Those graduating from college this year are celebrating a major accomplishment while preparing to face a new challenge: entering what has become an incredibly complicated job market.

The keys for success for those students are flexibility and resourcefulness, says Abra McAndrew, assistant vice president of access, engagement and opportunity at the University of Arizona. McAndrew and the Student Engagement and Career Development office are offering guidance and resources for students navigating uncertain economic times.

The first thing job seekers should keep in mind, McAndrew says, is that any delay in finding a job right now is not necessarily a reflection on their qualifications.

“If you are struggling to find the kind of opportunities that you are looking for, just know that it’s not about you or the major you have selected,” McAndrew said. “You have done everything you were supposed to do, and you can draw upon the resiliency, knowledge and skills you gained in college to overcome this situation.”

She suggests continuing to build and maintain connections with recruiters and hiring managers – even those who have put a pause on hiring – because they will return to the relationships they invested in when circumstances improve.

McAndrew adds that job seekers may want to think more broadly about where they are willing to live and work because geography can be a key element of the job market, especially in times of economic challenge.

She says the current market may also lead some to accept jobs for which they may believe they are overqualified.

“There are a lot of core skills to be learned in any job that will transfer to a career path job in ways you might not even be able to imagine right now,” McAndrew says. “If you must say yes to something that is just for now, keep your eyes on opportunities that align with what you love.”

Be Prepared

McAndrew says students can give themselves an advantage in a competitive job market just by being prepared for changes in the recruiting process. Some of her suggestions include:

• Brush up phone and video interviewing skills, as recruitment is shifting to digital environments.

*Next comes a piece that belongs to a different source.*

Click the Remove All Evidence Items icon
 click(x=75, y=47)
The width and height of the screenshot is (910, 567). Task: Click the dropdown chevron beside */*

• Build your network. Reach out to people you met on campus and people you have worked with in previous jobs to see if they are hiring or can introduce you to anyone in their network.

• Tap into university alumni networks to learn about different roles or industries.

• Pursue online training programs or freelance opportunities to build skills while looking for a job.

The University of Arizona offers several online resources for students:

• Opportunities for informational interviews, which are replacing the university’s on-site job shadow program.

Design Your Search provides resources for developing internship and job search skills with support from career educators.

• The Handshake platform houses job postings and allows users to schedule virtual appointments with UArizona career educators.

Virtual “walk in” appointments are available with career development experts via Zoom or phone. 

Virtual peer mentoring sessions are available in collaboration with the Hispanic-Serving Institution initiatives office and the Adalberto and Ana Guerrero Student Center.

• Online professional skill-building programs.

Ultimately, McAndrew says, this is not a time for students to lose hope; it is a time for them to be practical and take advantage of opportunities that present themselves.

“We have to be thinking about doing the next right thing. We have to respond to the options that are in front of us to build our careers,” McAndrew says. “Critical thinking and communication skills are timeless. Be ready to look for what people are willing to pay for and make that match. You might find it in an area that you didn’t expect.”